Néanmoins, il a occupé
d'importantes charges qui lui auraient permis de se mettre en avant. Il ne céda pas à
cette tentation et resta toujours l'humble et simple religieux.
Par sa position, il était appelé à donner son
jugement; on savait qu'il tenait aux moindres prescriptions et que son caractère avait
parfois des raideurs; mais il semblait dans l'embarras quand on le mettait en présence
d'un cas particulier qu'il eût dû apprécier défavorablement. Il excusait, parfois; le
plus souvent, il écartait un exposé trop minutieux du cas, pour ne pas être entraîné
à une condamnation. On
sentait alors à la fois sa réprobation et son ennui de prononcer. Sans nier le fait,
sans chercher non plus à le noyer dans des paroles banales, il s'échappait par des
réticences qui ne trompaient personne : sa fidélité à la Règle et sa charité, étaient sauves. Jusqu'en ses dernières années,
après avoir résigné ses fonctions, et à l'âge où quelque sévérité aurait pu lui
être permise, pour se tirer d'affaire il se contentait d'un bon mot, d'une plaisanterie
innocente que soulignait son rire saccadé, preuve de sa gêne, et qui signifiait
« maintenons le principe, passons sur le fait désormais irréparable. »
Doué d'un esprit très vif, on le
prenait difficilement au dépourvu il avait réponse à tout et savait tout accommoder.
Ce trait explique sa physionomie
morale : simple, vivant à l'extérieur, comme le plus humble des confrères, il
entretenait au-dedans une vie intense, qui ne se manifestait que par des traits rebelles
à toute définition précise. C'était un saint sans rien qui frappât les regards, ni
retînt lattention.
C'est ainsi que nous avons connu
le P. Pascal au déclin de sa vie et tel il a paru aux témoins de ses premières années.
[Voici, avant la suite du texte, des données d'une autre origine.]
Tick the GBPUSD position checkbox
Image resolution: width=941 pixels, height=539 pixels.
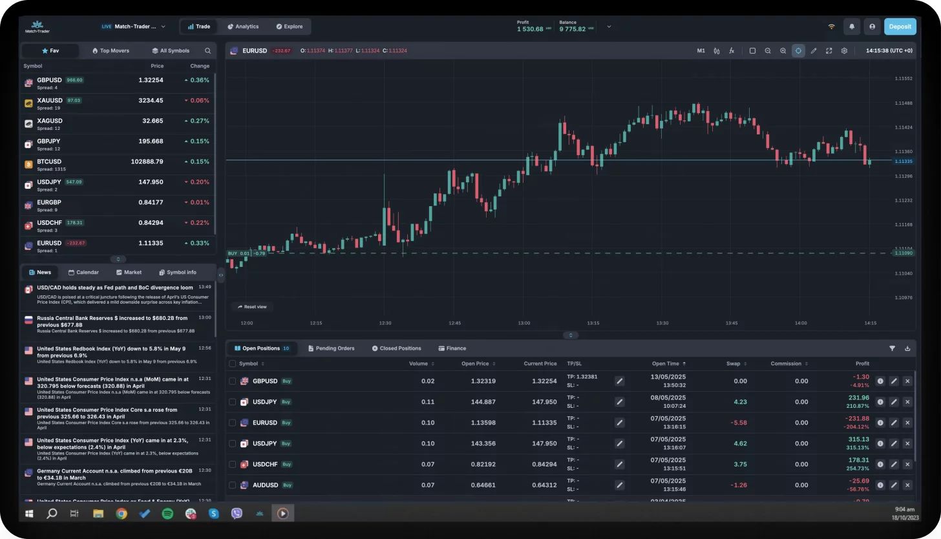pos(233,381)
Il était né à Moriat, dans le
diocèse de Clermont, le 10 décembre 1856 ; nous ne savons rien de sa première
enfance. A l'âge des études secondaires, ses parents l'envoyèrent au Petit Séminaire
de Cellule, et il fut admis en 1874, au Petit Scolasticat de la Congrégation après trois
années d'instance. Les parents du jeune Jean-Baptiste se résignaient difficilement à la
séparation. L'information pour la prise d'habit ne signale « aucun empêchement à cette
admission, si ce n'est une santé fort délicate ». Le postulant n'était pas malade,
mais l'un de ses frères était mort poitrinaire.
En l'admettant, le T. R. Père ajoute de sa main : « Il serait bon d'avoir l'avis
d'un médecin. » Cette petite santé devait tenir encore soixantedix ans..!
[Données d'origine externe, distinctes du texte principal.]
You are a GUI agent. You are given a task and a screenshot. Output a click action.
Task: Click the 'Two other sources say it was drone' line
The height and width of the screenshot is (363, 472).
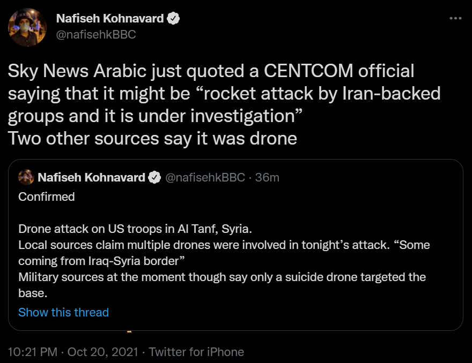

Mais ce qui nous intéresse dans ce premier
contact du postulant cellulien avec la Congrégation, ce sont les jugements portés sur
son caractère par les directeurs qui l'observent depuis trois ans : « Esprit calme et
froid. », dit-on; et surtout « ce qu'il y a de saillant en lui, c'est l'uniformité de
sa conduite dans l'observation exacte du règlement ». Le P. Flubert, son supérieur,
ajoute : « C'est un enfant aussi parfait que possible! ».
Dans sa demande de prise d'habit,
il ne révèle rien de son comportement; on n'y recueille que l'affirmation de son
attachement à la Congrégation, à ses oeuvres sans doute, mais aussi à son esprit :
caractéristique très nette de sa vie entière.
Désormais, et jusqu'à sa
profession, il suit sans arrêt la filière commune. Ses notes sont résumées en ce mot
du R. P. Grizard, en fin de noviciat : « Très bon religieux, un des meilleurs de son
année à tous égards; caractère bon, un peu timide et embarrassé, parfois un peu raide
avec ses confrères. »
Nous ne répéterons plus ces
éloges; ils resteront les mêmes à toutes les étapes de sa vie de communauté.
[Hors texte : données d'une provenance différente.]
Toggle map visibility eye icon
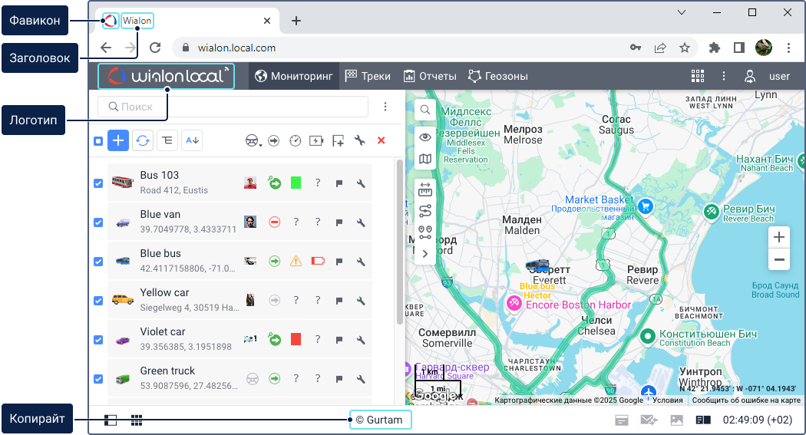This screenshot has height=435, width=806. tap(425, 137)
Revenons un peu en arrière. En
1874, sa rhétorique achevée à Cellule, Jean-Baptiste entra au Grand Scolasticat de
Langonnet, où il resta les quatre années réglementaires, et passa. en 1878, au Noviciat
de ChevilIly. Ces cinq années sont une belle période dans l'histoire de nos maisons de
formation. Après la guerre qui aurait dû, semble-t-il, arrêter l'élan des vocations,
la Congrégation s'accroît rapidement. Inférieur à la centaine en 1874, le nombre des
Scolastiques - toutes provinces réunies - passe à 120 en 1878, avec les belles
espérances des générations montantes. Avec le nombre, la qualité se manifeste par un
remarquable entrain à peupler le parc de la vieille abbaye de lieux de piété - grotte
de Lourdes à l'entrée, chemin de croix conduisant au cimetière, chapelle de Lorette et
du SacréCoeur en retrait de l'allée, dans la paix qui invite à prier; et lon
sait quels fruits a portés plus tard cette jeunesse ardente dans les missions ou dans
l'administration générale de la Congrégation, tout comme dans les plus humbles postes
des Provinces.
Le P. Pascal fit profession au
Noviciat de Chevilly le jour du SaintCoeur de Marie, 24 août 1879; il n'avait que 22
ans et 9 mois et n'était pas encore prêtre. Avec dispense d'âge, il fut ordonné le 20
septembre suivant aux Missions Etrangères de Paris.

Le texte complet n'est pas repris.